Mark Price, the managing director of Waitrose, commented that much of the UK supermarket sector is ’20 years out of date’. The changes are not just that promiscuous shoppers are visiting the local Aldi or Lidl, but they are moving away from the big family weekly shop, with many people buying their food on a daily basis from smaller, local stores. As Waitrose launched its annualFood and Drink Report, Mr Price was reported as saying, ‘People are buying food for now. The notion that you are going to go and push a trolley around for the week is a thing of the past. It is fundamentally changing the market. This is a once in 50 to 60 year change. The last big change was the supermarket. I think what you are seeing now is as fundamental.’

The shift in behaviour is characterised by time-poor consumers buying food on the go and for the evening ahead only. The radical changes in the market have combined with price deflation to push sales down sharply for traditional supermarkets. The latest industry sales data from Kantar show Tesco sales fell by 3.7% in the 12 weeks to October 12, with Sainsbury’s declining by 3.1%.

Pressure on traditional supermarkets is not purely driven by discounters, it is changes in lifestyle that won’t go back after the deep recession and the arrival of the connected world. More people do not know what they will eat in the evening, picking up convenience packs on the way home and they are exploring new tastes, evidenced by the rise of the ‘weekend foodie’.

If these are fundamental shifts, and the evidence suggests it is not just a blip, there are implications for labels and packaging. Supply chains will come under more pressure to react to events. The Great British Bake Off is the new ‘Delia Effect’, driving sales of Baked Alaska and its ingredients, for a short time. This means retailers have to be more flexible, with more local shops and more regional variation. All good for digital printing.

 

Digital as enabler

As retailers change, so the demands on packaging and labels will change, and digital is well positioned to take advantage. There are significant technology changes in the pipeline and these will help take time out of the supply chain. The next generation of digital equipment will allow strategic changes, rather than economic ones. This means that the functions of packaging itself will change. We have already seen more engagement with consumers by using personalised and versioned messages, as well as the use of QR codes and augmented reality.

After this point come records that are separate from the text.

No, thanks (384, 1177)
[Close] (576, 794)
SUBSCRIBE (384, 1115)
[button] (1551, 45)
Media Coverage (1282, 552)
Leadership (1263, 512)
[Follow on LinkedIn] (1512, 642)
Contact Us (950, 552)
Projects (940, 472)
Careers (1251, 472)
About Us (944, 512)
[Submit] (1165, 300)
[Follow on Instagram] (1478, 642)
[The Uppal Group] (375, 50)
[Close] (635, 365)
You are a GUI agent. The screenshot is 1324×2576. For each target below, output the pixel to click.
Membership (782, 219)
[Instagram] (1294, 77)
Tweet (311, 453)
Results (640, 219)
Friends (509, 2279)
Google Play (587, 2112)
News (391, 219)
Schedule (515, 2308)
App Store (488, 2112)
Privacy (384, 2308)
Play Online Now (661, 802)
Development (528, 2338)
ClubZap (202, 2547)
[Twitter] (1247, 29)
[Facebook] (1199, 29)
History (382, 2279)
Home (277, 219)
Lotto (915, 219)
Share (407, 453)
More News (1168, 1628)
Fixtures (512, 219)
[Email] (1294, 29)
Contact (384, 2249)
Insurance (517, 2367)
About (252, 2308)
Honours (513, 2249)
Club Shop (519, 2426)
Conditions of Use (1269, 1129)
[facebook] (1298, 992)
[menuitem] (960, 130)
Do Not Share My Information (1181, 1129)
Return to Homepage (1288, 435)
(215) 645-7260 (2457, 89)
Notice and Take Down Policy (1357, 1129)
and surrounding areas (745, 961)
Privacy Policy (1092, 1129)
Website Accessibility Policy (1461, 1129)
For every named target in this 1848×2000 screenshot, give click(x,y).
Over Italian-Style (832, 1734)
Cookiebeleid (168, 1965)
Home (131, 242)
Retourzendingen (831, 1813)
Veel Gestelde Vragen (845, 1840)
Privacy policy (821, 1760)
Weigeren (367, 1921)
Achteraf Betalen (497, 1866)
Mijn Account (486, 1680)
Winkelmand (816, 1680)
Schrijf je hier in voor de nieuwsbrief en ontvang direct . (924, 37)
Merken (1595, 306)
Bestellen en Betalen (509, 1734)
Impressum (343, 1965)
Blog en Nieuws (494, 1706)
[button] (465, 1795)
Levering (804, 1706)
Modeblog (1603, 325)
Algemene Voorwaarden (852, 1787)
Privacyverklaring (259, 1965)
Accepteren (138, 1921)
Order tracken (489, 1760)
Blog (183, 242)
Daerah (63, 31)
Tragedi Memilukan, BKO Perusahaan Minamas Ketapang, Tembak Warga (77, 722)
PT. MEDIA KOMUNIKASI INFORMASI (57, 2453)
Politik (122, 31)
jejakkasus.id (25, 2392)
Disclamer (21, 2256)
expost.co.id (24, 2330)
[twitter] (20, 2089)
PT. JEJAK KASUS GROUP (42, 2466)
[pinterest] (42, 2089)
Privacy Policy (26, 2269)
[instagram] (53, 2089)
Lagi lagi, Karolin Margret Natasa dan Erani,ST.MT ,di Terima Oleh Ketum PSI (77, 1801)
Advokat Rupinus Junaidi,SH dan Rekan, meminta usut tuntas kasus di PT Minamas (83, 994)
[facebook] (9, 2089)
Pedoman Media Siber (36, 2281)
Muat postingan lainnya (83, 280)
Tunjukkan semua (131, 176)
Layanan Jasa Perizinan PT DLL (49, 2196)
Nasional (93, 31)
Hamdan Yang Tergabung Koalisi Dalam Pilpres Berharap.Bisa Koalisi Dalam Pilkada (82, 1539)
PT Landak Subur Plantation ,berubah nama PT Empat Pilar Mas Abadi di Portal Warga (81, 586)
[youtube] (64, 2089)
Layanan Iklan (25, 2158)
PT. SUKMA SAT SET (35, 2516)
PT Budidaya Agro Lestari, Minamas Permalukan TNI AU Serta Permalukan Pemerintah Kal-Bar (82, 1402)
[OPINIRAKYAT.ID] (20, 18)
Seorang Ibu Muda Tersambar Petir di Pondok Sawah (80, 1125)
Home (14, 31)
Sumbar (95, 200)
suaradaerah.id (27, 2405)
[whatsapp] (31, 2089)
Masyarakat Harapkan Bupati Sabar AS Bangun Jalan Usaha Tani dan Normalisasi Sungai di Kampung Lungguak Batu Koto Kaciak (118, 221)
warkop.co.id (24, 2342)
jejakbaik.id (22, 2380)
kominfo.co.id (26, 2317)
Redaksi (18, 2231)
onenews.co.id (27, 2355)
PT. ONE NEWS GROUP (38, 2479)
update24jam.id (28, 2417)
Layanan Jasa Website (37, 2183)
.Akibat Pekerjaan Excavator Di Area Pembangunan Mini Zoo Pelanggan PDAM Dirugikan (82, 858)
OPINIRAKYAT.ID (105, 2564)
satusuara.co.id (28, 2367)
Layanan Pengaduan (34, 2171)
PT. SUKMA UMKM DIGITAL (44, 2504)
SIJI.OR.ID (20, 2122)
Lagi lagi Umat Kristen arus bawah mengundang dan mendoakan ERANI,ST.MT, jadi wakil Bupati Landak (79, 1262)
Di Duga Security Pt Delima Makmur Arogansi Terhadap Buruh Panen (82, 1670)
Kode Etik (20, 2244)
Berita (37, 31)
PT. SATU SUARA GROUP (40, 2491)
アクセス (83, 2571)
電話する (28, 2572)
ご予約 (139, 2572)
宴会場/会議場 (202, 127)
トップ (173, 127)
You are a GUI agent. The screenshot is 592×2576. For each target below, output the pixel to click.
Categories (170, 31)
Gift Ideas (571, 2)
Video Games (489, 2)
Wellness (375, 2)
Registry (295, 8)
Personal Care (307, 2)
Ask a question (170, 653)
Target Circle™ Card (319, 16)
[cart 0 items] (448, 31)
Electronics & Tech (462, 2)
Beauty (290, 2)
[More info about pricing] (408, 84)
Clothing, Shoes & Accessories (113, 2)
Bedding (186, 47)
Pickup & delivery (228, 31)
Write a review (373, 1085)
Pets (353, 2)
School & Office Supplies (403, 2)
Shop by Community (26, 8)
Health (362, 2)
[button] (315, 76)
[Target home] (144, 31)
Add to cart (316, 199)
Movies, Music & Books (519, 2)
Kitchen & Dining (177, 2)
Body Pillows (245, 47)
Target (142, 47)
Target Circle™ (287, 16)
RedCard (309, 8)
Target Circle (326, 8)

In the UK, there are some 1.6 million postcodes, and while having packaging versioned for each is impractical, the 11,200 individual sectors may be targeted and when such a campaign is realised, the idea of localised advertising will be realised. The concept of making packaging earn revenue, rather than being a cost, is attractive for many buyers. It is easy to see local restaurants adopting their own branded versions, but so will chains. As the logistical issues are solved, this capability will spread to retailers, particularly for the increasingly popular smaller local stores. It will be new value added applications that drive further adoption of digital presses, with converters and customers bringing their ideas to market.

The technology will be an enabler for this to happen, not an example of a digital machine looking for a market. There will be much higher performance at better cost from the next generation of presses although not the equivalent of analogue methods for long runs. Over the next few years, there will be digital presses for large format cartons, wide corrugated and flexibles and machines to print irregularly shaped rigids. Some of these will be installed at manufacturing facilities, and at packer/filler sites as they try to eliminate delays and costs in receiving printed packs and labels. There may even be packaging printers at retailers, probably in the distribution centres rather than the stores, but there is an enormous appetite for change.